Q: What would you like our community to know about your day to day work? How is it the same and how is it different?
A: We are still caring for our community and our population, whether they come to our emergency department with COVID-19-related or non-COVID-19-related ailments. People are still coming in with the usual medical problems, from heart attacks, to appendicitis, to strokes, and we are still providing care for all of those patients.
Everything else, however, is different. People are being triaged in a different way and there is a heightened sense of alertness to someone possibly having COVID-19. The safest way to conduct our work is to assume anyone can have it. We wear personal protective equipment (PPE) when we see just about any patient now because we know that there are asymptomatic people in the community and that there’s community spread. In doing so, we’re protecting ourselves and our patients.
Right now, patient volumes are a little bit down, which is reassuring in one way because it suggests that people are really paying attention to the social distancing and self-isolation and not coming to the emergency department with problems that aren’t emergencies. On the other hand, we’re worried that people who are having medical problems that warrant going to emergency are scared to come to the emergency department because of COVID-19.
Q: How are you feeling about the weeks ahead, which indicate a significant surge in patients?
A: We’re anxious about knowing that a significant surge in patients is coming but also not knowing the magnitude of it and when it will happen. We’re trying to be fully prepared for when it does come, but the waiting can be tough. This is a critical time for all of us— front-line workers and patients alike. Our generous donors are needed now, more than ever before.

STUDY MATERIAL ->
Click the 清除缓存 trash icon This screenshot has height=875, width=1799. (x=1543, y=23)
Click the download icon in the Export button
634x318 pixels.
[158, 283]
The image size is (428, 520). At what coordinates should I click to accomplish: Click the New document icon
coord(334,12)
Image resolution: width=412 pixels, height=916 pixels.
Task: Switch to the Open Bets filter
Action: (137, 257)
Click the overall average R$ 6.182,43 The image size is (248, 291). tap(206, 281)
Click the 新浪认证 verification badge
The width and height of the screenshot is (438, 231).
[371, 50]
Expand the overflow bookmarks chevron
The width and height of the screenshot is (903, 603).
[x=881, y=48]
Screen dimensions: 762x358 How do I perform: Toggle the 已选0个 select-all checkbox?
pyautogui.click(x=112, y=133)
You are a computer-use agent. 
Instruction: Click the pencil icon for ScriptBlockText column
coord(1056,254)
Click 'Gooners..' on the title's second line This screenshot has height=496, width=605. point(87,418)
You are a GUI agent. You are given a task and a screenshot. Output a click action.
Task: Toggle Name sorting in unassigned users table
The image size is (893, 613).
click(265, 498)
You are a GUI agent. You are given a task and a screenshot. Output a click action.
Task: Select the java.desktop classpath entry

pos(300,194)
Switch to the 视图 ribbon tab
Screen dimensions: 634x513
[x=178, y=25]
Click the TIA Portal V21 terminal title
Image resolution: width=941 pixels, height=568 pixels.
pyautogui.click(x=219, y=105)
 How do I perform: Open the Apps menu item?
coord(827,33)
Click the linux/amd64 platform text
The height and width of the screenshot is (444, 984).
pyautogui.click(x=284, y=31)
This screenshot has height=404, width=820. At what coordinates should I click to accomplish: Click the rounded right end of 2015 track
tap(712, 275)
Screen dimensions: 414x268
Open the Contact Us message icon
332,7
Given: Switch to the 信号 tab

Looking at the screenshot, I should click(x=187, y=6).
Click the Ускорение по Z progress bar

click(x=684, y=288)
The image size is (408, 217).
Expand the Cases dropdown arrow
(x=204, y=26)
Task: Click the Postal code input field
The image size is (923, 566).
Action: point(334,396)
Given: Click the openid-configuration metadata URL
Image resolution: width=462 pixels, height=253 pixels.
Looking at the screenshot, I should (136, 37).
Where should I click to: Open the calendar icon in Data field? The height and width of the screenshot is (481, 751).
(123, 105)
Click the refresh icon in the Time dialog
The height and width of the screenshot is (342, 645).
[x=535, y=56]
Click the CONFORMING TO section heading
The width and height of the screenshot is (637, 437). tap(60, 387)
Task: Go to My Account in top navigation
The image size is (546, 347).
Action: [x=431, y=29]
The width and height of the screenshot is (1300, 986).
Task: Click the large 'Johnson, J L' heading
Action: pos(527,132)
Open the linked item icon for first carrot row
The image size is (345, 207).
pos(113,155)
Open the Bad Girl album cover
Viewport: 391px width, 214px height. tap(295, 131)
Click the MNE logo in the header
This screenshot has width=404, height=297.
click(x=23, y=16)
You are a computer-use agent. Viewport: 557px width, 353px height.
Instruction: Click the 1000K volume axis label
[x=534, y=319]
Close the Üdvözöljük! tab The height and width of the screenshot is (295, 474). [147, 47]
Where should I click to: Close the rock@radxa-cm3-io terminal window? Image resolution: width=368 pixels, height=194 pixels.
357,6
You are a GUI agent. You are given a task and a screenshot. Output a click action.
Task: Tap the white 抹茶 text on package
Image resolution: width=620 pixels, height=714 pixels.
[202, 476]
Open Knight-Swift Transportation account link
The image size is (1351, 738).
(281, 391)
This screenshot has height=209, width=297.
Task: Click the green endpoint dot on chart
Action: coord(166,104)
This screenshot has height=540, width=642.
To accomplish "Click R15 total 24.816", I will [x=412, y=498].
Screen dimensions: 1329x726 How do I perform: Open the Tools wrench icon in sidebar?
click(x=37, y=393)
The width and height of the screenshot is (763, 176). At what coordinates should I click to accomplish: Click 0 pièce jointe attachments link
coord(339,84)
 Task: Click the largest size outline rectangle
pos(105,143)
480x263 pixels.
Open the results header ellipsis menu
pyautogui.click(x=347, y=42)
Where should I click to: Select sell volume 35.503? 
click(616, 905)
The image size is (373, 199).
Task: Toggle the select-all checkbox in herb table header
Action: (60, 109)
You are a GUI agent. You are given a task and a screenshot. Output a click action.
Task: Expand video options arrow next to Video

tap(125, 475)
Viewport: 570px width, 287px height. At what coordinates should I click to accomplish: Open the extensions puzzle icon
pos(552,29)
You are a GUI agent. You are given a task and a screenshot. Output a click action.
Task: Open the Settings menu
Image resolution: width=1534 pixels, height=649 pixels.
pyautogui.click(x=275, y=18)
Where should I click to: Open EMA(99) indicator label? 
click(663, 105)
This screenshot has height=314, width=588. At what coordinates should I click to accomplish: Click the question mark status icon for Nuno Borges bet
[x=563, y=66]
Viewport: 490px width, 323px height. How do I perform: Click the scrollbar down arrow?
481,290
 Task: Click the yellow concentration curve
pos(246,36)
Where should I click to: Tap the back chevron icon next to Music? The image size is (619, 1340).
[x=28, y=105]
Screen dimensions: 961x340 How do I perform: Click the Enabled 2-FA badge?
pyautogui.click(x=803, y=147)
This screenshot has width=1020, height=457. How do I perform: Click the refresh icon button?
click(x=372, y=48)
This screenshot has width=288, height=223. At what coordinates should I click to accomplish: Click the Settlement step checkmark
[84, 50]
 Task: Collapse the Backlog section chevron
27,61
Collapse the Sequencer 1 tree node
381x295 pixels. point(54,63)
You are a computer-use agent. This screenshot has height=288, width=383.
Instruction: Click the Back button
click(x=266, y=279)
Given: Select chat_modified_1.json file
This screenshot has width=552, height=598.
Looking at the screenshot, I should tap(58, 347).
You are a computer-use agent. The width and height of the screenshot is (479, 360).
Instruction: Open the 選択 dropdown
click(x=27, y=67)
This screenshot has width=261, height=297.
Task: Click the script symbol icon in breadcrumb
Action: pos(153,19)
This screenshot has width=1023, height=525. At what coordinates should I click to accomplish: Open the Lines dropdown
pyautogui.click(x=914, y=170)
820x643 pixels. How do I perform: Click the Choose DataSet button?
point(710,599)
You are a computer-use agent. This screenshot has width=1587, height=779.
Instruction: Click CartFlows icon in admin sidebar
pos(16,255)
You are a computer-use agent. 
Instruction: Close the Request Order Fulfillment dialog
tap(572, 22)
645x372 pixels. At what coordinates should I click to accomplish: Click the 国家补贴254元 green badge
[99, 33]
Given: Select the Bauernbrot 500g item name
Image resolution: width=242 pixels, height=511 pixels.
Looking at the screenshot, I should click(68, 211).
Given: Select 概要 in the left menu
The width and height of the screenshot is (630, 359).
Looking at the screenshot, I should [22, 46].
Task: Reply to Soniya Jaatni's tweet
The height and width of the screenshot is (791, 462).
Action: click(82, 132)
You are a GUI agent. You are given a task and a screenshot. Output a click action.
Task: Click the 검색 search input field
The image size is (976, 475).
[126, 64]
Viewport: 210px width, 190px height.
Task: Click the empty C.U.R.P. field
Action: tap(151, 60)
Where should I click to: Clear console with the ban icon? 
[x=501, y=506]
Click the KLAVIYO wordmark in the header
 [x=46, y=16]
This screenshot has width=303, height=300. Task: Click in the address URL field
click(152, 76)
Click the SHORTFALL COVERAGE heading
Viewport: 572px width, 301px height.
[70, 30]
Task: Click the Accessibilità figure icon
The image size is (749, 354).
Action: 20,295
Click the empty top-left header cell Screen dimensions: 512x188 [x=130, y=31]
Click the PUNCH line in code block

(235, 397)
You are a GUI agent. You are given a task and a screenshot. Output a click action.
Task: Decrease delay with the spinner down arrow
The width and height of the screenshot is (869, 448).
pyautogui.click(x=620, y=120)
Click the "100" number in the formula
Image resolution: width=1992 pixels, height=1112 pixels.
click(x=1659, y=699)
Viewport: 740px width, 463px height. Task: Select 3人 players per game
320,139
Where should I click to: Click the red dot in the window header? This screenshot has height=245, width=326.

PROBLEM SET ->
(1) According to the interview about emergency department work during COVID-19, what is the safest way for staff to conduct their work?
(2) Extend the interview about emergency department work during COVID-19, picking up after its final sentence.
The records are separate material and unrelated to the interview.

ANSWER LIST ->
(1) To assume that anyone can have COVID-19.

(2)
We are also feeling gratitude. We’re grateful for having an amazing emergency department team made up of staff including nurses, physicians, administrative staff, team attendants, diagnostic imaging technicians and environmental services staff. Everyone is working together to ensure that we are safe and taking care of our patients to the best of our abilities. We are very grateful to all our colleagues for what they do and for the emotional support that everyone is giving to each other. We are very much in a department that relies on everyone having each other’s backs. We look out for and protect each other.
I’m also very grateful to our donors for everything they have done in the past and more specifically what they are doing now. Through the COVID-19 Emergency Response Fund, donations allowed the emergency department, ICU and cardiology department to purchase additional handheld ultrasound devices that will make a huge impact on the care of our patients during this pandemic.
Q: What advice are you giving your friends and family?
A: STAY HOME. Wash your hands. Continue to practice social distancing. We’re really hoping that everyone’s efforts will make a difference within the next few weeks. One thing to realize about social distancing and self-isolation is that the results are not immediate. It takes time. But we’re very hopeful that with our society doing what is being asked of them, it will really help us in our emergency department and the rest of the hospital to flatten the curve. It is imperative that we don’t get inundated all at once with COVID-19-positive patients, as that will certainly tax our entire hospital and our health care infrastructure. So we really thank everyone for following the guidelines and rules.